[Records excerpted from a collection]
■ ■ ■ ■
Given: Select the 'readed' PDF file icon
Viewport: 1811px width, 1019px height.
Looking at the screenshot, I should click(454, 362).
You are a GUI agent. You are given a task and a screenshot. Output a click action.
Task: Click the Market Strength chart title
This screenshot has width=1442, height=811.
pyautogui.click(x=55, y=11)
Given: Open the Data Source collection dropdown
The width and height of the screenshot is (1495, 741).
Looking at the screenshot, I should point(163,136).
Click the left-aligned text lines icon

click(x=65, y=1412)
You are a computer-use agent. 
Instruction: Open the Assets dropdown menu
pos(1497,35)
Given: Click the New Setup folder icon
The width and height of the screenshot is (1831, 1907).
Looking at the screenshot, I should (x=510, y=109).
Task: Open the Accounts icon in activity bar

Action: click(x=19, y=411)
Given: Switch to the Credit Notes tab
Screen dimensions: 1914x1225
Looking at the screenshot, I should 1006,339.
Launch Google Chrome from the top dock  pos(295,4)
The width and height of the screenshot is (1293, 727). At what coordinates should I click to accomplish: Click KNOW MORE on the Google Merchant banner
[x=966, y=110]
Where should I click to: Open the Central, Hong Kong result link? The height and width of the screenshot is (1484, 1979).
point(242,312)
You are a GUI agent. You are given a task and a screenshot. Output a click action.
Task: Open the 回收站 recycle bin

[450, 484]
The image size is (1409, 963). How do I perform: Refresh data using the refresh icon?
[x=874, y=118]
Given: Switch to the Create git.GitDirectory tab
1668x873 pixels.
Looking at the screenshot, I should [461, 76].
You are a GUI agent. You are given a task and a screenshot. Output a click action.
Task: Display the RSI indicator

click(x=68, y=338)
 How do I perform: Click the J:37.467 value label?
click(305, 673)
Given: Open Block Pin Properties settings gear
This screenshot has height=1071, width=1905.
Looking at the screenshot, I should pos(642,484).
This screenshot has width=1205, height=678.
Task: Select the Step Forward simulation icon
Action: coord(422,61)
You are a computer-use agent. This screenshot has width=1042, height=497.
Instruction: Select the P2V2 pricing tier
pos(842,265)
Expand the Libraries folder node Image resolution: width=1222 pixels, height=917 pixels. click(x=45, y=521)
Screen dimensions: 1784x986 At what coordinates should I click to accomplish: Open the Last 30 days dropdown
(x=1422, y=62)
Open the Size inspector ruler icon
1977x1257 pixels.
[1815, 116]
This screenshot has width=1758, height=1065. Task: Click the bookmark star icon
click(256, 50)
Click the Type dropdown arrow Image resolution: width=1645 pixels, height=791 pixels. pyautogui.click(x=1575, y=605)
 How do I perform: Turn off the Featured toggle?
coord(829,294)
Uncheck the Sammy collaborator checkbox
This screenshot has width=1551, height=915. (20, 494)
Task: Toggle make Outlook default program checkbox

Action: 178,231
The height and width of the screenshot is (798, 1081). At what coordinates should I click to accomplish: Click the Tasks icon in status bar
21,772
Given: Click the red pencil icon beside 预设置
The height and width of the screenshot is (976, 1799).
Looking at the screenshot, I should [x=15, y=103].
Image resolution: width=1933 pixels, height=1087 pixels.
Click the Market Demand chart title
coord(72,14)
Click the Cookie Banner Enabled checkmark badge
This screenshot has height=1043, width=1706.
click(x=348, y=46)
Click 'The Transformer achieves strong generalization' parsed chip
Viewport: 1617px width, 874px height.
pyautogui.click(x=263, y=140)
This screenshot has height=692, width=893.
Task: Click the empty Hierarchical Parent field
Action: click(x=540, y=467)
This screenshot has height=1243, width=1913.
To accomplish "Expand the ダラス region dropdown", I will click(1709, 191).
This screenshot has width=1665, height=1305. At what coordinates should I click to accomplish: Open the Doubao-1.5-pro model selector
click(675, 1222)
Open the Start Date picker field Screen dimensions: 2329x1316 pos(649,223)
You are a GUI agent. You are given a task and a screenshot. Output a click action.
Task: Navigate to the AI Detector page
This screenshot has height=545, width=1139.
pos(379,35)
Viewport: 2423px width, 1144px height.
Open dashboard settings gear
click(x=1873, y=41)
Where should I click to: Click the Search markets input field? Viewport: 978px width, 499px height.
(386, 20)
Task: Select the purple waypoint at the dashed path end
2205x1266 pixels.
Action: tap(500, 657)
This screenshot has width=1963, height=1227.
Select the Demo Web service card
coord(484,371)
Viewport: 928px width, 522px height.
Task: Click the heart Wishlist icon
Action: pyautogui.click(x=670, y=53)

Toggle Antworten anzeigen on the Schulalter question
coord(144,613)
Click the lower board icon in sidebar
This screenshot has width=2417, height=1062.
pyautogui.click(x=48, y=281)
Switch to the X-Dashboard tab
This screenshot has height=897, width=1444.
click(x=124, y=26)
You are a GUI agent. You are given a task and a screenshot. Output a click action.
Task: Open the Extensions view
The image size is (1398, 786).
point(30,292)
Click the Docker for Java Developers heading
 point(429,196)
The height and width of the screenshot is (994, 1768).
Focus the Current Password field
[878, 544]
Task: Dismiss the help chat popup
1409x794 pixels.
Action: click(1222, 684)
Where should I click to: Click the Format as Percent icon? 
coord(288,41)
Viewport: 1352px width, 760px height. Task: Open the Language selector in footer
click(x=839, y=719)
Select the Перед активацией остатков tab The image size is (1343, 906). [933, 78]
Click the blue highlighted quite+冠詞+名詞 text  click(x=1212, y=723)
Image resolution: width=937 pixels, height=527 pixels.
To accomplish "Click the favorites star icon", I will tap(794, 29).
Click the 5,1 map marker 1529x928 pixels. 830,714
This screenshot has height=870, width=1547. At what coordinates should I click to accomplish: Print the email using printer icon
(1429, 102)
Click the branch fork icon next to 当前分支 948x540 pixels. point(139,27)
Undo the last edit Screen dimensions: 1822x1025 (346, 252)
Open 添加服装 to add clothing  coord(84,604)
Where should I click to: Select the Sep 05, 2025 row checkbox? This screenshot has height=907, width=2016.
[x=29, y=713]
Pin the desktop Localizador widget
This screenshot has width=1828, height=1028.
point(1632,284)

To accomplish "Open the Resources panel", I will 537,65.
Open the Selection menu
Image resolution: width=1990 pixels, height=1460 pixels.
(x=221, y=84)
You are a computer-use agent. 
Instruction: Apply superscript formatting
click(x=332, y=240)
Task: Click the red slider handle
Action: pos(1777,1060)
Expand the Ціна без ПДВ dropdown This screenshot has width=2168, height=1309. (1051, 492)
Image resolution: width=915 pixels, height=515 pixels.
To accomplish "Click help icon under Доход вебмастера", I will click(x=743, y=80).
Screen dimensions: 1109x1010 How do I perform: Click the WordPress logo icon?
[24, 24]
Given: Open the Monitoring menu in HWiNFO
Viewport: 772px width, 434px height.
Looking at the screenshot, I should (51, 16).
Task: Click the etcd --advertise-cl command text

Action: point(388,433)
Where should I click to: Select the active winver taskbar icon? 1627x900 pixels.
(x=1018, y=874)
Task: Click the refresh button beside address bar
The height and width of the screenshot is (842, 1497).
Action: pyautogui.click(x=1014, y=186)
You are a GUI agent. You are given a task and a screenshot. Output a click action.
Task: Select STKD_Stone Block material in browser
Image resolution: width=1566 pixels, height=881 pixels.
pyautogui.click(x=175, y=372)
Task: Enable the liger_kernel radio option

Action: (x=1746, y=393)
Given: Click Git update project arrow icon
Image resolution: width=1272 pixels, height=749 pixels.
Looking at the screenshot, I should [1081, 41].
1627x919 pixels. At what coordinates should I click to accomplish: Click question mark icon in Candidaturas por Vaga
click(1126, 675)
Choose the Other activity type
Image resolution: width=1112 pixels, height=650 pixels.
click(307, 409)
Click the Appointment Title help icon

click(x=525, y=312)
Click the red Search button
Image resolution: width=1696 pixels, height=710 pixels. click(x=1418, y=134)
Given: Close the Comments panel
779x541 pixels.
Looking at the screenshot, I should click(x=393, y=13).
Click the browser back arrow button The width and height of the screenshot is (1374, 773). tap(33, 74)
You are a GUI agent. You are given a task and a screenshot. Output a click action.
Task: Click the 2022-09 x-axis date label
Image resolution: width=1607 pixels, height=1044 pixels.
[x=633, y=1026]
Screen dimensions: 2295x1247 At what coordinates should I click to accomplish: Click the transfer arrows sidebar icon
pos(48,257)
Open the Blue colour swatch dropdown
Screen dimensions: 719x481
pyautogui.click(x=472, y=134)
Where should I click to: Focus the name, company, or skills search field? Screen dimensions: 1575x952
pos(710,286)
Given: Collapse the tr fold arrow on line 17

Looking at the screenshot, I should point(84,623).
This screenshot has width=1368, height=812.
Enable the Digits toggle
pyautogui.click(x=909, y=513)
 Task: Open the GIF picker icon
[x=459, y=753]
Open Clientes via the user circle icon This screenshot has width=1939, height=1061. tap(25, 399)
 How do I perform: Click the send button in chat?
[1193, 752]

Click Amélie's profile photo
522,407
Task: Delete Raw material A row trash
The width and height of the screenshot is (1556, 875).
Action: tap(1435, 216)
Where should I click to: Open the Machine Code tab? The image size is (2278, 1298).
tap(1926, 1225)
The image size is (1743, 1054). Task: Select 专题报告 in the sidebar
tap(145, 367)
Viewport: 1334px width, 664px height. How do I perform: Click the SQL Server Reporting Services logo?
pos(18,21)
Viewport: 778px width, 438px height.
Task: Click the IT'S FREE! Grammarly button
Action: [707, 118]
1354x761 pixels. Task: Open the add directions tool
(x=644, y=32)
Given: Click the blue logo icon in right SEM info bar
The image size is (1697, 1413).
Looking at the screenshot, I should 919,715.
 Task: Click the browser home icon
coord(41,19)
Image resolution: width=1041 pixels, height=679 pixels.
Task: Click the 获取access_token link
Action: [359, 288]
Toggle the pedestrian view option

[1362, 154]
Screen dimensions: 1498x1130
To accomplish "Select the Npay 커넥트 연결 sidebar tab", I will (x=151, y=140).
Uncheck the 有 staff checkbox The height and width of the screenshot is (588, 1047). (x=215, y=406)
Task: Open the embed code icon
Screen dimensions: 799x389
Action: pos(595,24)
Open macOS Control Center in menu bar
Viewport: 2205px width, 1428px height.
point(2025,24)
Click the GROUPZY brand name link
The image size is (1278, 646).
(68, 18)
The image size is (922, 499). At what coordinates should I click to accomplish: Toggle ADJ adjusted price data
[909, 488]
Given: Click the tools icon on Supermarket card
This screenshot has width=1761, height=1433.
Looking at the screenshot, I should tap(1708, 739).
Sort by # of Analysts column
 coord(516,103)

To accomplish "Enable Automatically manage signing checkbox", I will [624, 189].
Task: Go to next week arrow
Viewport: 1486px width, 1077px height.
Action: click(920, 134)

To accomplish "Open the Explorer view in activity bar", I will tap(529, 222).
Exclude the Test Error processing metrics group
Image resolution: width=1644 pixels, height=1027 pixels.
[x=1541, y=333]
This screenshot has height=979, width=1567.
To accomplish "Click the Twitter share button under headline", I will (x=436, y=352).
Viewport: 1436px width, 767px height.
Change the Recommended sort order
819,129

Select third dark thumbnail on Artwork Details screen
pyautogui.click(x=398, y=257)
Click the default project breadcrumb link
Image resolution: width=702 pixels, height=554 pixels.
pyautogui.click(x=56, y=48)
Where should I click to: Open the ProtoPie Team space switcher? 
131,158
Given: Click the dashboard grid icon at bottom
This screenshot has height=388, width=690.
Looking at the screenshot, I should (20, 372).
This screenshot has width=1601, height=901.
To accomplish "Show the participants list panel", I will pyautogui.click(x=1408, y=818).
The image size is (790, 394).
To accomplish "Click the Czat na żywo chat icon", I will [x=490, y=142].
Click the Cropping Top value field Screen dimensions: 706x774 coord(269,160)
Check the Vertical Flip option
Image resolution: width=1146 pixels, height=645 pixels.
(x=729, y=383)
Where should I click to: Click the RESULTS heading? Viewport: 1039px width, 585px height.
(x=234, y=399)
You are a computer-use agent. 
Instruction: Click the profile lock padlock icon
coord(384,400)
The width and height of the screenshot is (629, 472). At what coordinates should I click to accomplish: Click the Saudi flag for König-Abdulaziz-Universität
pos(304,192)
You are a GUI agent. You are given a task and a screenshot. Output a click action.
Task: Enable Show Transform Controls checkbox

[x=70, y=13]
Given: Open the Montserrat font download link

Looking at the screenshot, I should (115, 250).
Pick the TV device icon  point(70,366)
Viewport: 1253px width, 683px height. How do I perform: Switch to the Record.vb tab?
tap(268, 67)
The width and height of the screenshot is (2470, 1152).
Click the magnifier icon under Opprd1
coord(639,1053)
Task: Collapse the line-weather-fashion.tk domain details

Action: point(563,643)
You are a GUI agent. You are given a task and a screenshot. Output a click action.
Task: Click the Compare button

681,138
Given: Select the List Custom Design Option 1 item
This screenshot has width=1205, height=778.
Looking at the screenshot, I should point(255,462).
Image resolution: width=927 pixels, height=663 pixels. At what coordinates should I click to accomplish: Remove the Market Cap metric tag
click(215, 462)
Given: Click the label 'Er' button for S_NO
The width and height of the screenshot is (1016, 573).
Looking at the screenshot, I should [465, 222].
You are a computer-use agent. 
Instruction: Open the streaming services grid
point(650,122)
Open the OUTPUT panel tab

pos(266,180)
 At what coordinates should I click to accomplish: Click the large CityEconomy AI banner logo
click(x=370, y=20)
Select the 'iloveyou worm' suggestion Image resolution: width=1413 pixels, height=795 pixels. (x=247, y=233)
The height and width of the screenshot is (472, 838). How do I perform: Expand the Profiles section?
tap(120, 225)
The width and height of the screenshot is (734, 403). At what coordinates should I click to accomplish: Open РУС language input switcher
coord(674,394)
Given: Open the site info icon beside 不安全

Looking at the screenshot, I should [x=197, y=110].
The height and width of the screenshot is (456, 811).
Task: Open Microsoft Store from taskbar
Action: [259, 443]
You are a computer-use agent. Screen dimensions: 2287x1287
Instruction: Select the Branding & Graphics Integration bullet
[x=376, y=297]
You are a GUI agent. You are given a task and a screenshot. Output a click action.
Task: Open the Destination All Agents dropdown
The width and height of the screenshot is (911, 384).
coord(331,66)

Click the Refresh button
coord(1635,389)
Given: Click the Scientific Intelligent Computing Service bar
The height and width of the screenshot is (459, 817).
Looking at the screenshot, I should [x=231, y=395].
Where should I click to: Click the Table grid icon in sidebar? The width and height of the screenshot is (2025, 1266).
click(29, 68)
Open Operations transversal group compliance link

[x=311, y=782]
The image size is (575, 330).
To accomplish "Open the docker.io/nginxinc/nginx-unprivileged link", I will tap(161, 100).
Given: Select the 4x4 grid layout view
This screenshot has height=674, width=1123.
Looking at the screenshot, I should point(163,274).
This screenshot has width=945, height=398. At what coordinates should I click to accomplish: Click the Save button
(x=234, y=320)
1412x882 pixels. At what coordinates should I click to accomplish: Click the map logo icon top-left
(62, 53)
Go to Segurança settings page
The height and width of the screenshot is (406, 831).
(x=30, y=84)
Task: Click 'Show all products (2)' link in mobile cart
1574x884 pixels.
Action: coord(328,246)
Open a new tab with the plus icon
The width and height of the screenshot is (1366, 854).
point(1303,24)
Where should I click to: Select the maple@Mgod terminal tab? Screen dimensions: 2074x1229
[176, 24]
■ ■ ■ ■
▶ _Task item_: Using the data above, reproduce exactly the lines from the line that contains "Image resolution: width=927" through the line that contains "Task: Open the Destination", including both.

▶ _Solution below_:
Image resolution: width=927 pixels, height=663 pixels. At what coordinates should I click to accomplish: Remove the Market Cap metric tag
click(215, 462)
Given: Click the label 'Er' button for S_NO
The width and height of the screenshot is (1016, 573).
Looking at the screenshot, I should [465, 222].
You are a computer-use agent. 
Instruction: Open the streaming services grid
point(650,122)
Open the OUTPUT panel tab

pos(266,180)
 At what coordinates should I click to accomplish: Click the large CityEconomy AI banner logo
click(x=370, y=20)
Select the 'iloveyou worm' suggestion Image resolution: width=1413 pixels, height=795 pixels. (x=247, y=233)
The height and width of the screenshot is (472, 838). How do I perform: Expand the Profiles section?
tap(120, 225)
The width and height of the screenshot is (734, 403). At what coordinates should I click to accomplish: Open РУС language input switcher
coord(674,394)
Given: Open the site info icon beside 不安全

Looking at the screenshot, I should [x=197, y=110].
The height and width of the screenshot is (456, 811).
Task: Open Microsoft Store from taskbar
Action: [259, 443]
You are a computer-use agent. Screen dimensions: 2287x1287
Instruction: Select the Branding & Graphics Integration bullet
[x=376, y=297]
You are a GUI agent. You are given a task and a screenshot. Output a click action.
Task: Open the Destination All Agents dropdown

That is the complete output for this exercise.